- **WHAT IS BEING ASKED**
Summarize the text below about earth curvature correction in two sentences.

- **DOCUMENT SECTION**
= = = =

While the former is by far the stronger effect, the latter works in the opposite direction. Thus, correcting for earth curvature but not for atmospheric refraction leads to a small degree of over-compensation.
Earth's curvature causes objects to "disappear" behind the horizon. Levelled readings of an object's height will be higher than the object actually is. The strength of this effect may be negligible at short distances, but it grows quadratically with distance. Wikipedia lists the following (rough) estimates:
0.8 mm at 100 m 20 mm at 500 m 79 mm at 1000 m 1.96 m at 5000 m 7.9 m at 10,000 mThus, beyond a few kilometers, it will be significant for most applications, and should be corrected for. Without correction, line-of-sight algorithms will over-estimate visibility.
The elevation data will be modified by subtracting a value from each cell that depends on the distance of that cell from the center of the current GRASS working region. The effect of this is that cells which are further apart from each other will differ by a larger value, whereas closer cells will differ by a smaller compensational amount.
Using the output of r.ecurv.comp instead of the original elevation data will ensure that earth curvature and atmospheric refraction (optional) are compensated for, even if the software used has no means of its own to correct for these effects. Any line-of-sight computation that works on the modified surface will be "tricked" into operating on a perfectly planar surface instead of a naturally curved one.
Some GIS tools for visibility analysis already include internal earth curvature correction. However, they may use different correction methods and may lack the refraction compensation.
Using r.ecurv.comp to pre-process the analysis region's elevation raster model, and then performing the visibility analysis on the new elevation model without turning on any built-in correction methods will ensure that the corrections are transparent and the results comparable.

= = = =

- **DATA SECTION**
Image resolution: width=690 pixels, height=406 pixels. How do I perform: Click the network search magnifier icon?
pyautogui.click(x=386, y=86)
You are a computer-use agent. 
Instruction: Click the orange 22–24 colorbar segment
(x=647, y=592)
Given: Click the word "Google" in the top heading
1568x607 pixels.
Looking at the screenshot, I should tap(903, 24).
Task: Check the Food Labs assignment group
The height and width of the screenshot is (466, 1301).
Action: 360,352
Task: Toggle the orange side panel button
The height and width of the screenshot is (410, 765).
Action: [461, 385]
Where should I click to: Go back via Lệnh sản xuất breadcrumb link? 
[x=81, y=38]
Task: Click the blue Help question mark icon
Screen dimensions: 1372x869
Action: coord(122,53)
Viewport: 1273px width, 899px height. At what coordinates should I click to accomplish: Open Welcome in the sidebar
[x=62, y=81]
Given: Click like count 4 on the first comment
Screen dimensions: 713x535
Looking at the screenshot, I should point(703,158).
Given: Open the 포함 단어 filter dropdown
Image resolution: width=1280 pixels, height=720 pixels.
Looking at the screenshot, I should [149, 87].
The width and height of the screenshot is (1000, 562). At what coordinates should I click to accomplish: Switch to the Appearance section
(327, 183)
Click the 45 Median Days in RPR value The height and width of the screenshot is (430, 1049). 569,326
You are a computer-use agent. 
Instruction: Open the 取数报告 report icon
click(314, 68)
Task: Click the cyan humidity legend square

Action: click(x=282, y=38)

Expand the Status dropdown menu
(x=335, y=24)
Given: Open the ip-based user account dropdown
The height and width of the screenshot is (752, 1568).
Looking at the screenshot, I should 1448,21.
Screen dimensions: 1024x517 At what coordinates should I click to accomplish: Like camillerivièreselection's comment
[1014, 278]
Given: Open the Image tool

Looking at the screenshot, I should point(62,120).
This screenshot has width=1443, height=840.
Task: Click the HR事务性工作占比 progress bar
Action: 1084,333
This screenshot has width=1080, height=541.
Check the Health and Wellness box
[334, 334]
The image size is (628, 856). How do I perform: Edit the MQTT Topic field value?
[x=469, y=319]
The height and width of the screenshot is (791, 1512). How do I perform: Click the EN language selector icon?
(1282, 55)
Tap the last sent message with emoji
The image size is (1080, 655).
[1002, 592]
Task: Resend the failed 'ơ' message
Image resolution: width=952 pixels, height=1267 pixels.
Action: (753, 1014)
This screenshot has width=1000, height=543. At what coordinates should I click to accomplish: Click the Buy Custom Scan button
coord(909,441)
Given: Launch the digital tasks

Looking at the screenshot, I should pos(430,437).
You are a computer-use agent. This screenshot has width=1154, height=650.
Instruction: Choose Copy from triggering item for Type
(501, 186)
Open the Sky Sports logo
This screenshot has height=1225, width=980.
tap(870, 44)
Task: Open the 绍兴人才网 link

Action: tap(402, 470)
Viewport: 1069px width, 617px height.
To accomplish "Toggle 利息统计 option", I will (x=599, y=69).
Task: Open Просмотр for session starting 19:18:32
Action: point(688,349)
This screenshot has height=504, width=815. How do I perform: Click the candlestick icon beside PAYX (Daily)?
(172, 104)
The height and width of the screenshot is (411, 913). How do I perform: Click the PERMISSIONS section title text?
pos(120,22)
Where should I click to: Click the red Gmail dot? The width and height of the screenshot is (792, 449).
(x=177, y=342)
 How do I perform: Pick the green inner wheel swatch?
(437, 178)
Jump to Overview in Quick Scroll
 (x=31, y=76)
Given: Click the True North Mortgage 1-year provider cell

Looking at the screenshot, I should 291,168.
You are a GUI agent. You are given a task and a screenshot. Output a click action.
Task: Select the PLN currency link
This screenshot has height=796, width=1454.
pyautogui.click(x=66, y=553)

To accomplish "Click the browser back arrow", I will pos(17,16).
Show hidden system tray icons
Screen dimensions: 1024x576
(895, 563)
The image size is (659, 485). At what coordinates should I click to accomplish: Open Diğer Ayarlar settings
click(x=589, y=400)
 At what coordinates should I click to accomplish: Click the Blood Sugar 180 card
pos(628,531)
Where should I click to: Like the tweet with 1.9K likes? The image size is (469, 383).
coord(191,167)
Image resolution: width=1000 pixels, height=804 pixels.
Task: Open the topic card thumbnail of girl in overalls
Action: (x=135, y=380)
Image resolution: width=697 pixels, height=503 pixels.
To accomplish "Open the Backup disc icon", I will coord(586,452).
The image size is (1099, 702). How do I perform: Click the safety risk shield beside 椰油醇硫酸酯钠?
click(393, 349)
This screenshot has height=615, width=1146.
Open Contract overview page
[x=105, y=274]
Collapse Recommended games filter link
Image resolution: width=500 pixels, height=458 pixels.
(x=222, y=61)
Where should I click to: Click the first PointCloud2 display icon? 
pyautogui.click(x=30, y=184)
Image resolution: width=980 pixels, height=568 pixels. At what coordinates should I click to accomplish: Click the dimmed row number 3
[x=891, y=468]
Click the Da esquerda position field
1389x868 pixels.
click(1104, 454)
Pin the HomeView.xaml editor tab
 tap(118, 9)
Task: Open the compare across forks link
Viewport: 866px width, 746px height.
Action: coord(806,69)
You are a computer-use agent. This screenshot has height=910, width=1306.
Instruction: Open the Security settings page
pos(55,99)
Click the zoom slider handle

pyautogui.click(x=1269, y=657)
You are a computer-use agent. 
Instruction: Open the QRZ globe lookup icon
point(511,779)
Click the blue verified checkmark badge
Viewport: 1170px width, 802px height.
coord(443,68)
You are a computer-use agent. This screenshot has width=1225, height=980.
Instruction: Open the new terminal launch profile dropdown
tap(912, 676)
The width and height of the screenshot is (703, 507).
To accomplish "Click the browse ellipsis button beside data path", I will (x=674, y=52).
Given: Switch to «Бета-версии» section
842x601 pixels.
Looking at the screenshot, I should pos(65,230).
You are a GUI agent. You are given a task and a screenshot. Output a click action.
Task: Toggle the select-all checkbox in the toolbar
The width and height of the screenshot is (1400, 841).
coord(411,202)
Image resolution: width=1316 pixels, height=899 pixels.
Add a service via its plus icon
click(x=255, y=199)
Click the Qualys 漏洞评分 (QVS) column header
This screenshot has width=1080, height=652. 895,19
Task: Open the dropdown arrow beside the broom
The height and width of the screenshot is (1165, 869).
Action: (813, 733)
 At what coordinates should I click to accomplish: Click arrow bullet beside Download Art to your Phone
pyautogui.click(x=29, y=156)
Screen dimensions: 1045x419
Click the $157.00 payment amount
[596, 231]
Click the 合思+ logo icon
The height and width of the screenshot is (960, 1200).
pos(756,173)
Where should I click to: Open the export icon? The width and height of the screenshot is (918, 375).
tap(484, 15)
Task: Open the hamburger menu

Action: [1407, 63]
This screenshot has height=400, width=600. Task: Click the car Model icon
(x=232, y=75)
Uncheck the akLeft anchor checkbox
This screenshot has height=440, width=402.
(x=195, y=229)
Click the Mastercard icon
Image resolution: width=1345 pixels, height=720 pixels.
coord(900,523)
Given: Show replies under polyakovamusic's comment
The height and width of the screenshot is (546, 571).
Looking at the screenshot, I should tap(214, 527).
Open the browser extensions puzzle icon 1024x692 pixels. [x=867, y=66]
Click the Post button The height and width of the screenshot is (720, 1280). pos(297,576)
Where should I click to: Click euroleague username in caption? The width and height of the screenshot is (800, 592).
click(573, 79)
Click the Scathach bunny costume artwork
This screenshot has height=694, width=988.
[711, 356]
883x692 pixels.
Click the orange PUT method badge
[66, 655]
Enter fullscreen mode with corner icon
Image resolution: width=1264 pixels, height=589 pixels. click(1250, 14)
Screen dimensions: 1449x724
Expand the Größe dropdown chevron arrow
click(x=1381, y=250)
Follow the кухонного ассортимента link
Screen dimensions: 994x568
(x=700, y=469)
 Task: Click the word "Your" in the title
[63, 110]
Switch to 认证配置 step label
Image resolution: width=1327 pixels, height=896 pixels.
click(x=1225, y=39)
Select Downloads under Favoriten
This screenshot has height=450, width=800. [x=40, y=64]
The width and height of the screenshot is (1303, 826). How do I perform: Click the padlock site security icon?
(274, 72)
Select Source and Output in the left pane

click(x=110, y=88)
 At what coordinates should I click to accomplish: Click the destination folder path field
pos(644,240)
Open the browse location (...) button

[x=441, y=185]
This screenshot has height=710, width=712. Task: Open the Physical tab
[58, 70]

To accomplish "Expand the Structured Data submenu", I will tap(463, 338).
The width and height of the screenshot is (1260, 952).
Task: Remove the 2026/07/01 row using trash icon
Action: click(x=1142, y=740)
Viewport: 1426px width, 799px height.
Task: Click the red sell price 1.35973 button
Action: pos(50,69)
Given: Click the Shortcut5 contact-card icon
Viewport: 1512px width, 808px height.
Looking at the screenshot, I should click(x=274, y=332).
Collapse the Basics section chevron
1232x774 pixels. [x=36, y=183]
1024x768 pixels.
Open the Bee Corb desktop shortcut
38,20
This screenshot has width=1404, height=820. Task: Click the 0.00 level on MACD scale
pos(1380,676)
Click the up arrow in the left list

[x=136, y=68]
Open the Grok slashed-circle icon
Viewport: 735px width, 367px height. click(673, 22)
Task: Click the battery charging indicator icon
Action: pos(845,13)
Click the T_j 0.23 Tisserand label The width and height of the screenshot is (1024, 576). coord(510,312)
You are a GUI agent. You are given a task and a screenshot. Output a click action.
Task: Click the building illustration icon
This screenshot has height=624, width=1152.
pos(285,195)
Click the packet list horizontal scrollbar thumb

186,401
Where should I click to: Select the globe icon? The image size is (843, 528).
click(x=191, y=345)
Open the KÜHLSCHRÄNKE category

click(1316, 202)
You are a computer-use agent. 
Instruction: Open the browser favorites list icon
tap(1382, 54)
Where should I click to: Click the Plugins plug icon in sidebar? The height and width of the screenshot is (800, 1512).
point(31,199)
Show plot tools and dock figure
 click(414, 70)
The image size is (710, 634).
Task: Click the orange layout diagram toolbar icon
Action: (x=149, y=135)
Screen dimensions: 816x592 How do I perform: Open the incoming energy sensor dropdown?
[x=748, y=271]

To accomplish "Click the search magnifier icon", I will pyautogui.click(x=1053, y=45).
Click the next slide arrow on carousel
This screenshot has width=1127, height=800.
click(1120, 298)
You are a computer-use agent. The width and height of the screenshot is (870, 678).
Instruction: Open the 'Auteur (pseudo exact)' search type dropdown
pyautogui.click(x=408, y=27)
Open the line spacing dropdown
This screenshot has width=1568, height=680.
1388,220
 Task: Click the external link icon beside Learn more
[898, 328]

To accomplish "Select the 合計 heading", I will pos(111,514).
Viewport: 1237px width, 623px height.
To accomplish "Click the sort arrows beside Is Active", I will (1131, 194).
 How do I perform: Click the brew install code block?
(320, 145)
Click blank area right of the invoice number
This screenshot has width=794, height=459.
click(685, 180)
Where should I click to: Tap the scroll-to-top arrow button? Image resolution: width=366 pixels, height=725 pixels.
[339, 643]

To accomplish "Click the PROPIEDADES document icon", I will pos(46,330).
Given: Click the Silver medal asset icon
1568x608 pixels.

= = = =

- **EXERCISE ANSWER**
Earth's curvature makes levelled readings of an object's height higher than it actually is, by an amount that grows quadratically with distance, so beyond a few kilometers it should be corrected or line-of-sight algorithms will over-estimate visibility. r.ecurv.comp modifies elevation data by subtracting from each cell a value that depends on its distance from the center of the current GRASS working region, so a visibility analysis run on this output with built-in corrections turned off works on a planar surface and gives transparent, comparable results.